Stored data
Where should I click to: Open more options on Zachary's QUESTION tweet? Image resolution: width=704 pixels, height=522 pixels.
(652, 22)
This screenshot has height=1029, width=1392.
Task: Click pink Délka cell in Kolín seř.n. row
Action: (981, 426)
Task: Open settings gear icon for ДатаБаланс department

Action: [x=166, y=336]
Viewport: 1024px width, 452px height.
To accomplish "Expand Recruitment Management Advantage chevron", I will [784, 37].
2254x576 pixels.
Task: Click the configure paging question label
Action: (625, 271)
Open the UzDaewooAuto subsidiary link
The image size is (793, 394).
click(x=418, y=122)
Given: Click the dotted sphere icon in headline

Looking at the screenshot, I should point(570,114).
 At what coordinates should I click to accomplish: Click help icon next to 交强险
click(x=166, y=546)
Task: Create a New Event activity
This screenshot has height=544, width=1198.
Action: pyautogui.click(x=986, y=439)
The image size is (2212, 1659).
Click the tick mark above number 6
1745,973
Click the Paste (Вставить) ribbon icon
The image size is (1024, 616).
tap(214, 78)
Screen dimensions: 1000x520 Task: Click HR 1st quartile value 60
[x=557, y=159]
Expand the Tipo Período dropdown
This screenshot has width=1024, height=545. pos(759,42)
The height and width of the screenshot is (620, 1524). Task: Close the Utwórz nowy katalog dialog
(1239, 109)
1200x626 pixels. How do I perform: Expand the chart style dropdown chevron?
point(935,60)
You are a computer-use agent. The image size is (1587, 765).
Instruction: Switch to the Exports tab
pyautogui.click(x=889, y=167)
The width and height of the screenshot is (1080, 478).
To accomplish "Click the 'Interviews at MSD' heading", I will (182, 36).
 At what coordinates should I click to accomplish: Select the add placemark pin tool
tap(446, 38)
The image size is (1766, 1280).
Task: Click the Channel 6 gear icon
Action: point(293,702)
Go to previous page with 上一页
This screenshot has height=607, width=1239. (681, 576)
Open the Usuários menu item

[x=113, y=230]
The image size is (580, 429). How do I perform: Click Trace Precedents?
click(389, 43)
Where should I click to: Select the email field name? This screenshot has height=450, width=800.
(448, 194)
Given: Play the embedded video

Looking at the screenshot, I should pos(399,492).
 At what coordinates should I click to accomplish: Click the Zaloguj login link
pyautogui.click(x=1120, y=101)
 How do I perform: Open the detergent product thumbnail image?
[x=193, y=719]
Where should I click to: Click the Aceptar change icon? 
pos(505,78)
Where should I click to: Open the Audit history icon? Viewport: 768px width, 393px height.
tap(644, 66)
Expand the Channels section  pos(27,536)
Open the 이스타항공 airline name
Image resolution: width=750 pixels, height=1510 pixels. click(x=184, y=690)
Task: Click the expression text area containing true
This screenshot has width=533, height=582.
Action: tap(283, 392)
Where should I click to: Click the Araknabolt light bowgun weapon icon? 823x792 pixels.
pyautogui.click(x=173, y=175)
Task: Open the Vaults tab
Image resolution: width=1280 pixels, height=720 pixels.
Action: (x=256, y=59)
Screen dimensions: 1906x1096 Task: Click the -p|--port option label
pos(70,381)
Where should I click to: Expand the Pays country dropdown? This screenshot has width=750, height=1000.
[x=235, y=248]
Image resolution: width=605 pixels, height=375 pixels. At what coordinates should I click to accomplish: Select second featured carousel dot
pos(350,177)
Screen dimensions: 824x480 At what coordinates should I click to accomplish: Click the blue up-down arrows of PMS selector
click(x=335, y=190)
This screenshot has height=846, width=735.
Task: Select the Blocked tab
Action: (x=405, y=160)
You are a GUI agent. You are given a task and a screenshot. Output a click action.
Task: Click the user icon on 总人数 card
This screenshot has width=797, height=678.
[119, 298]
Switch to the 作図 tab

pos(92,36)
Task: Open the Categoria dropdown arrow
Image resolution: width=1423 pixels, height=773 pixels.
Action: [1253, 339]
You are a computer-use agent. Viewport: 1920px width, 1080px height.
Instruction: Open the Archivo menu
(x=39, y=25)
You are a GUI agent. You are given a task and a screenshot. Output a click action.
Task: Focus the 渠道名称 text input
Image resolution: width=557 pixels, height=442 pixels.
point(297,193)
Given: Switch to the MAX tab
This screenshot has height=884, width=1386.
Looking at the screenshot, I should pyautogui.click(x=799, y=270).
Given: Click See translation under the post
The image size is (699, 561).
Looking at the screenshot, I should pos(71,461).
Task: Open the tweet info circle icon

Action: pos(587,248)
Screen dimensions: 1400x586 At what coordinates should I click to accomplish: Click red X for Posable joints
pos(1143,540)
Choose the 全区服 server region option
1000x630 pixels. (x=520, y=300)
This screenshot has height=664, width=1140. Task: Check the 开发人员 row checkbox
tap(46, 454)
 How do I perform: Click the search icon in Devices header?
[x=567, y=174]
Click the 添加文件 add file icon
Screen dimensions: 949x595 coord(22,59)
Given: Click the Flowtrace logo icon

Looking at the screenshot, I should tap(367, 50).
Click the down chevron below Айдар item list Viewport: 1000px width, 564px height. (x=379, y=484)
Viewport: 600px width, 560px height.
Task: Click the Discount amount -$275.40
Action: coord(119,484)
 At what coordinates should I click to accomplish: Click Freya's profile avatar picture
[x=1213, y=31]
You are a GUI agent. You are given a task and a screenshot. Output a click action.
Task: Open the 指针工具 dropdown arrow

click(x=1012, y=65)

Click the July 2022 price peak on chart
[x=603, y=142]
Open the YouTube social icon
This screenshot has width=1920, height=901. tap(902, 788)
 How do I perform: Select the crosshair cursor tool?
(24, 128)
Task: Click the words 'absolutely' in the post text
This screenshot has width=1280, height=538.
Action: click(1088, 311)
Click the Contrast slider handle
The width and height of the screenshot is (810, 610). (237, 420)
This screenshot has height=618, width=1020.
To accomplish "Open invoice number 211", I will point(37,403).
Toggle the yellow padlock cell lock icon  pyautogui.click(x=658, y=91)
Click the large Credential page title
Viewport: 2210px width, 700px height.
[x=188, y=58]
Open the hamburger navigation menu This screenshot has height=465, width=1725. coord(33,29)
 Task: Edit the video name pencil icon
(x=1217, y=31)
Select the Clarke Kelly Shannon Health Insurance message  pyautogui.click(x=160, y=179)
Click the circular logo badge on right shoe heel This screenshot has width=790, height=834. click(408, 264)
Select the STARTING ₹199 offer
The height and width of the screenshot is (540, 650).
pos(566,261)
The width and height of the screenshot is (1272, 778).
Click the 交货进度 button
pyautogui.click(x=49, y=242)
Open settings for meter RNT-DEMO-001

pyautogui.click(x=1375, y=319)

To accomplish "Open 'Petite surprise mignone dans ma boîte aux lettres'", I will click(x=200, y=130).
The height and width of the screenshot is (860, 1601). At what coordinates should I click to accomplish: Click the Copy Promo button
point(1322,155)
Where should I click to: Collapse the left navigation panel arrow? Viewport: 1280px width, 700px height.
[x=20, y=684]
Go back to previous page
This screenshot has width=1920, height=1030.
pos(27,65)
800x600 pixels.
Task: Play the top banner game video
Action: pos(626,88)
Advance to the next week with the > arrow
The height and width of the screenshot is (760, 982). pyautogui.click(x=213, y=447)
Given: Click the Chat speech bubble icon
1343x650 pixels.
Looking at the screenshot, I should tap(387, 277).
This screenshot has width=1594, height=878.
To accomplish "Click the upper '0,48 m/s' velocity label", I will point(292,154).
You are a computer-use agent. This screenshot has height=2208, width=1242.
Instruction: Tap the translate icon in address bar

- **Exercise instructions**:
Filter the records above and copy every line that contains the word "computer".

- **Expected answer**:
You are a computer-use agent. The image size is (1587, 765).
You are a computer-use agent. Viewport: 1920px width, 1080px height.
You are a computer-use agent. This screenshot has height=2208, width=1242.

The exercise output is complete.